Lines holding the word "screenshot" in the following material must be counted; give only the resulting number.

**SUPPLIED RECORDS:**
..........

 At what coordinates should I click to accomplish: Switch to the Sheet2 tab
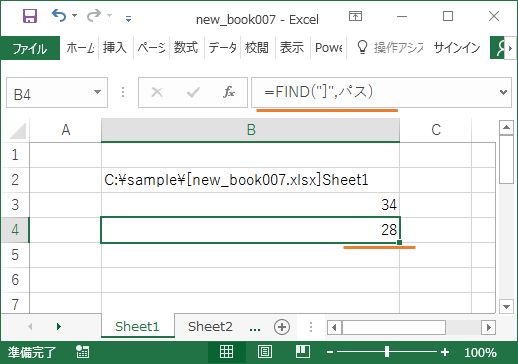click(210, 327)
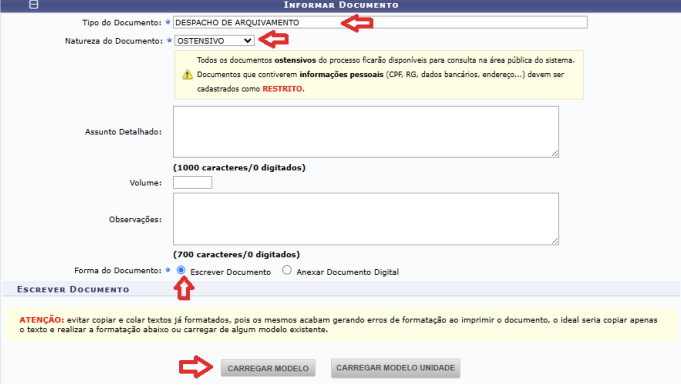Select the Escrever Documento radio option
681x387 pixels.
(181, 270)
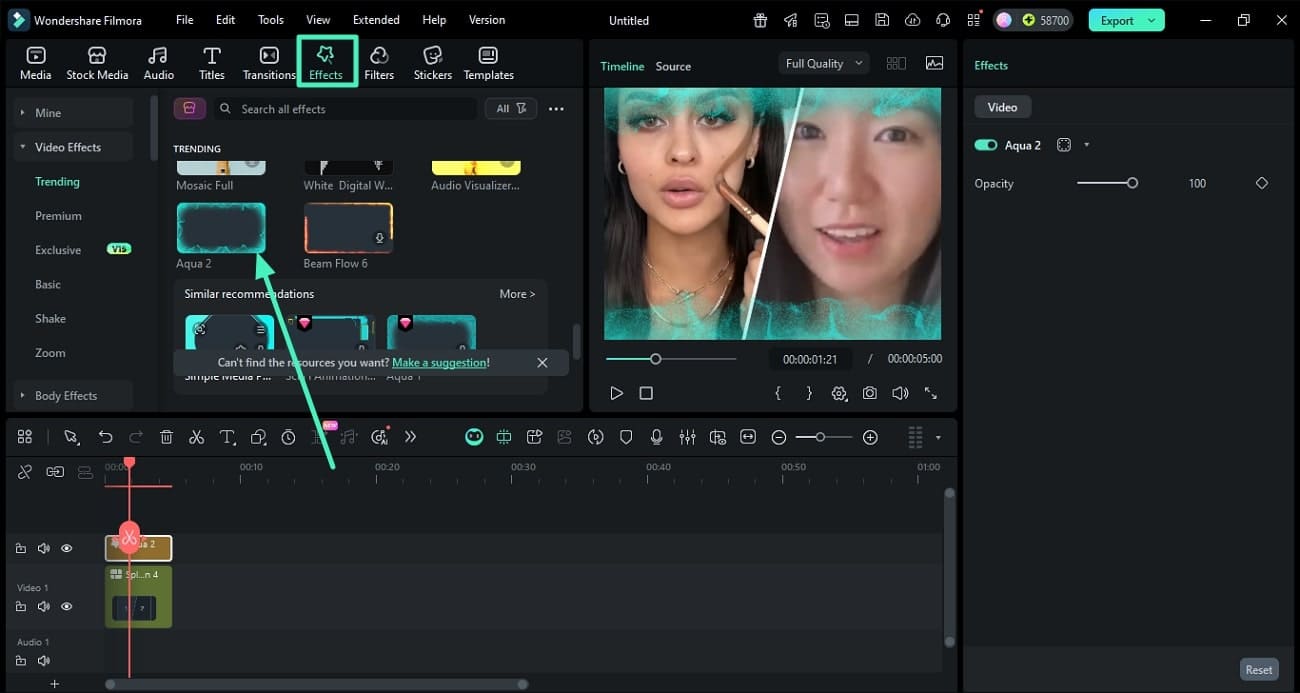Open the voiceover recording microphone tool
Screen dimensions: 1300x693
656,437
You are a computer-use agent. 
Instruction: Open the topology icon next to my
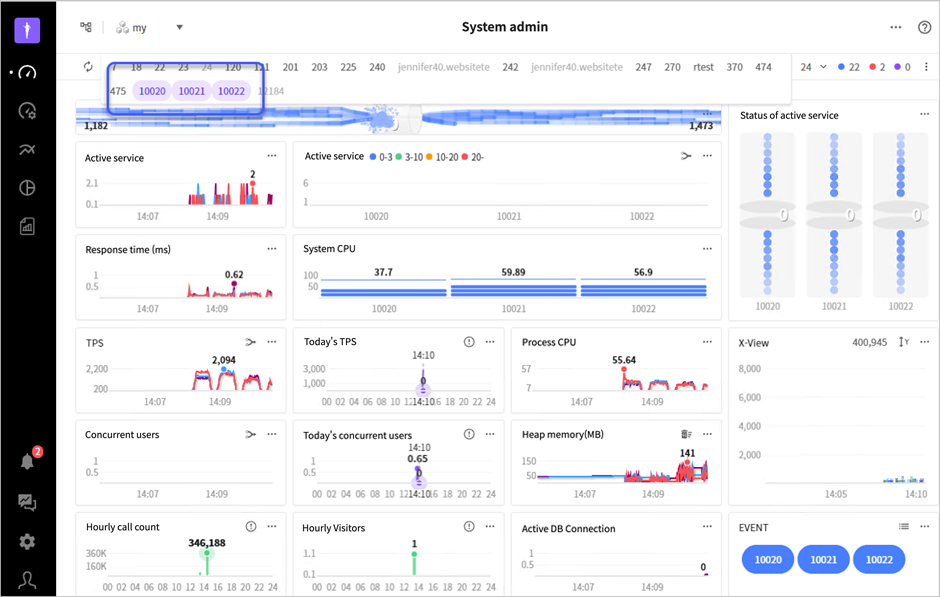tap(86, 27)
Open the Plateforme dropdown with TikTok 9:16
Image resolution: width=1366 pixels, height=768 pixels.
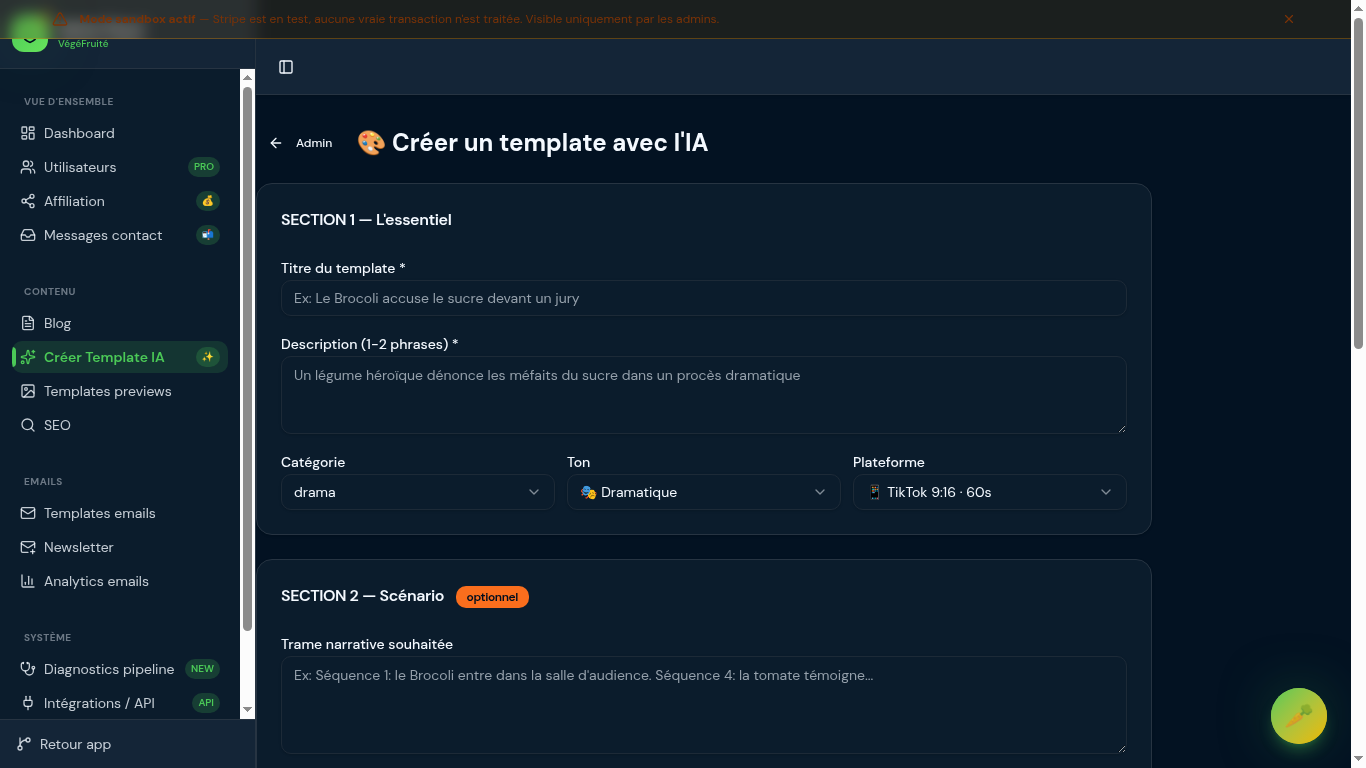pyautogui.click(x=989, y=492)
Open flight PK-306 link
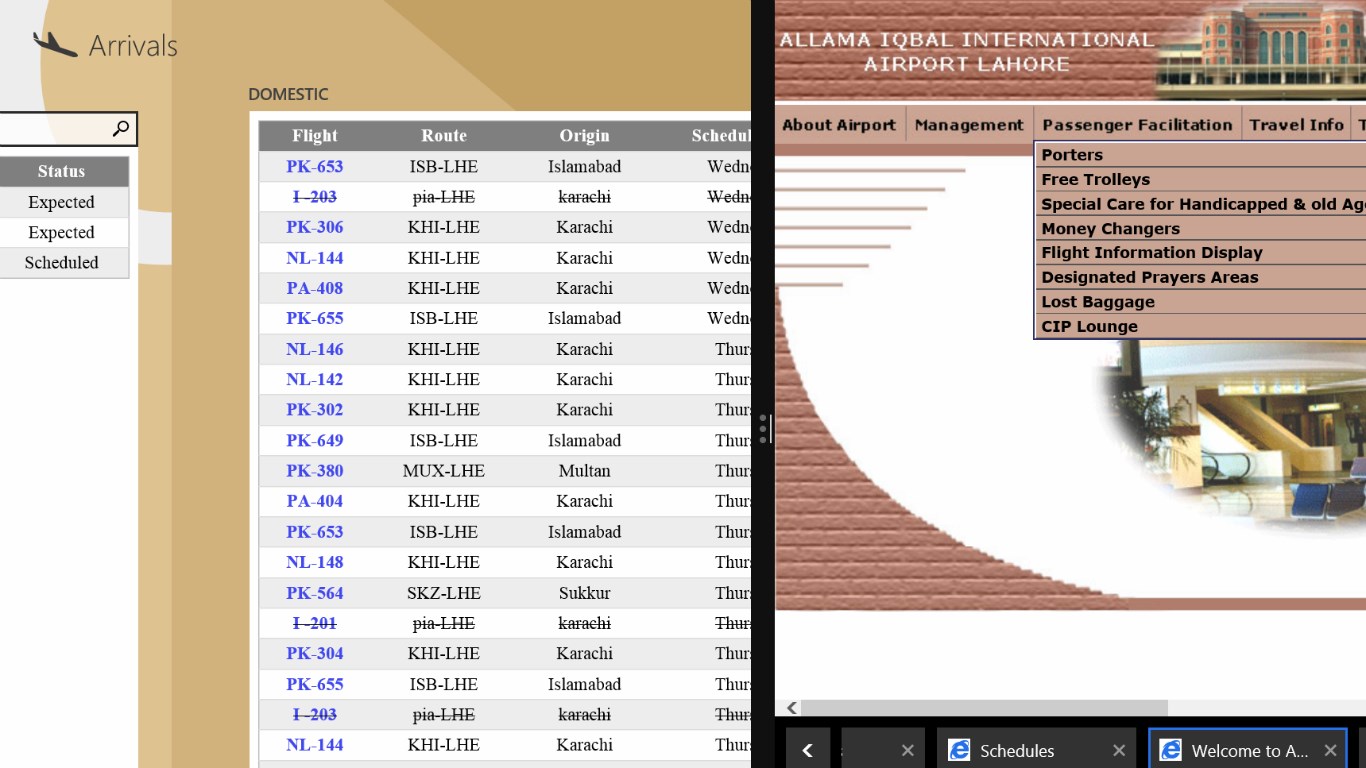The image size is (1366, 768). click(314, 227)
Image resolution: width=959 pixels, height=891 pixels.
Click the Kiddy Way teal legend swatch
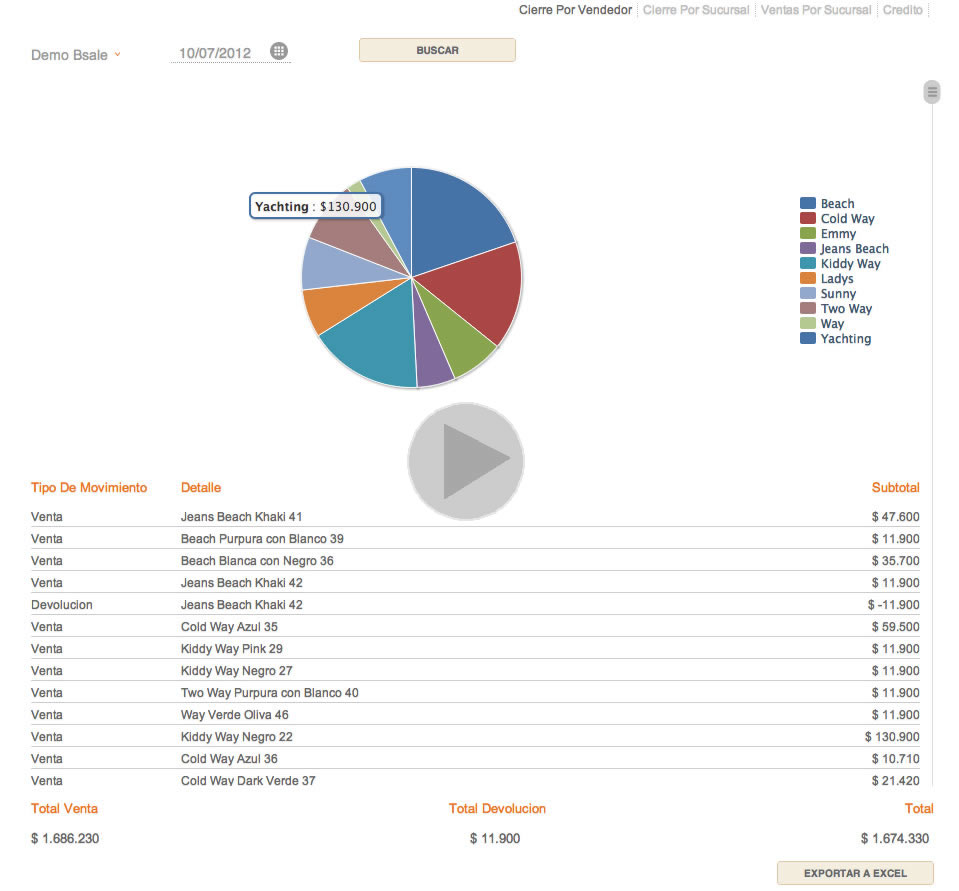[808, 263]
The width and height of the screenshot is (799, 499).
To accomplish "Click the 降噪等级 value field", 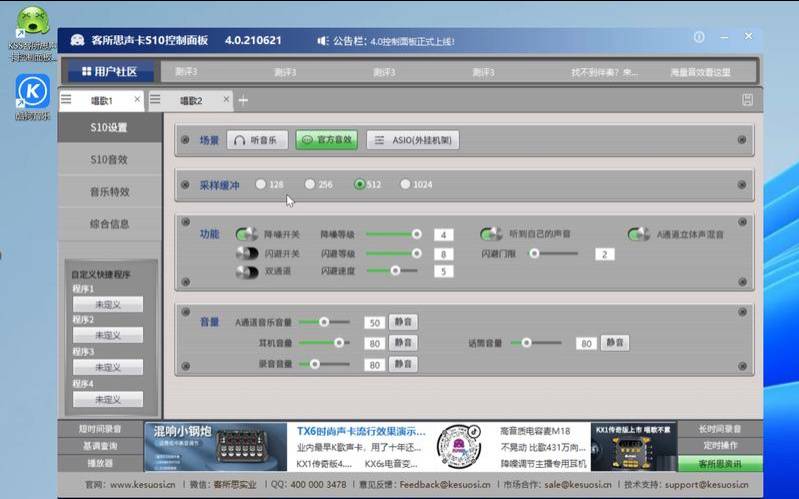I will [x=443, y=235].
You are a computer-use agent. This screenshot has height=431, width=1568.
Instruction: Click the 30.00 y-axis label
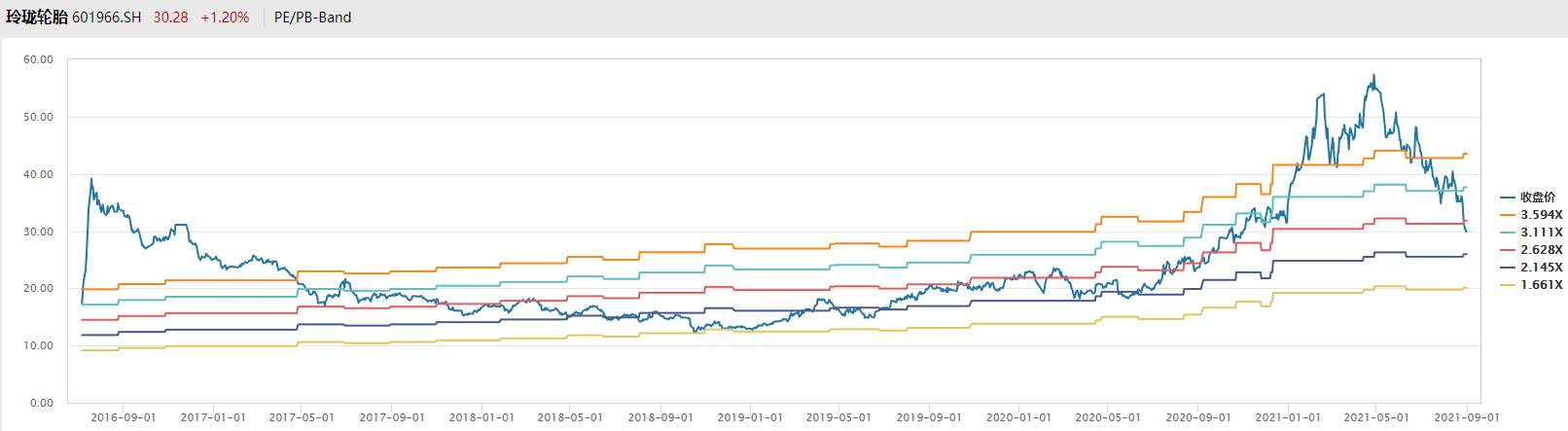[39, 232]
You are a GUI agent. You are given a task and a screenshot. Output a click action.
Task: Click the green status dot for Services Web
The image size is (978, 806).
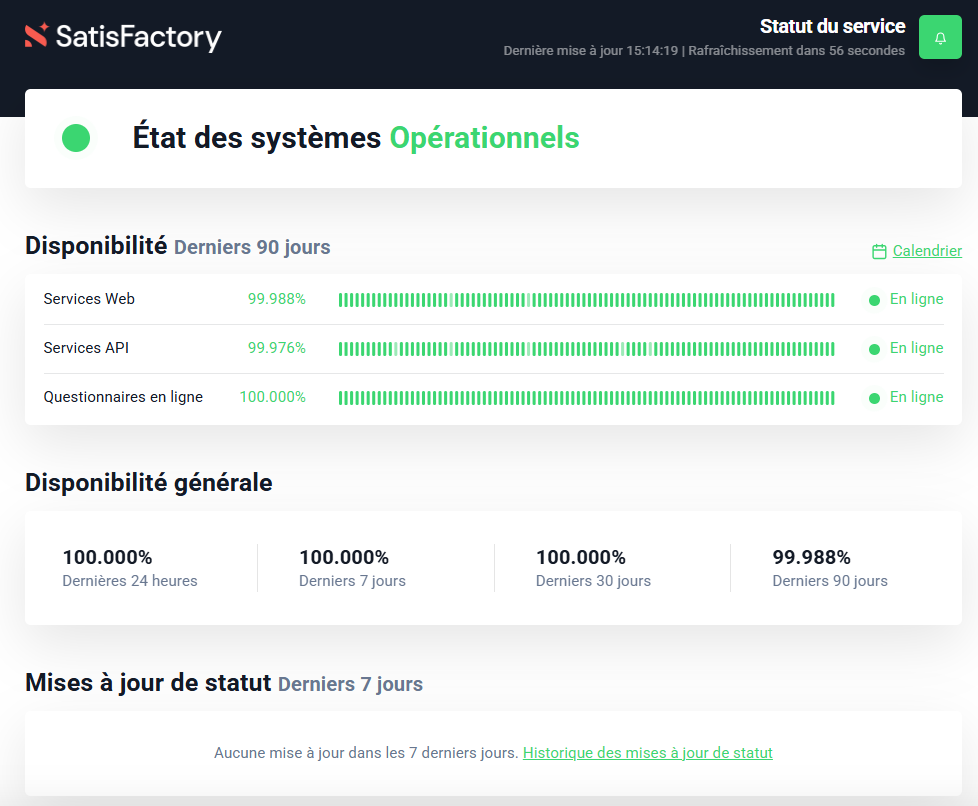pyautogui.click(x=874, y=300)
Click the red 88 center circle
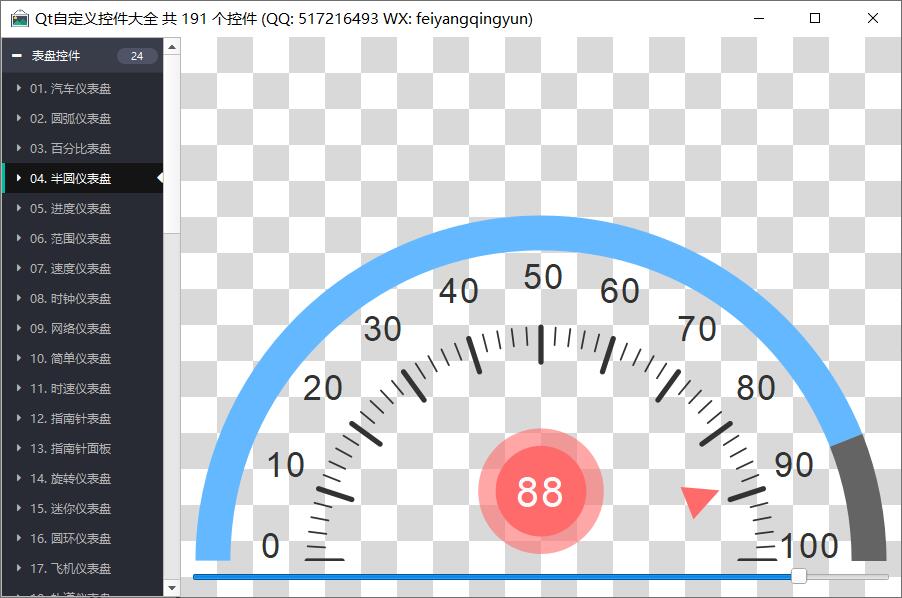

..........

**TASK ANSWER:** 3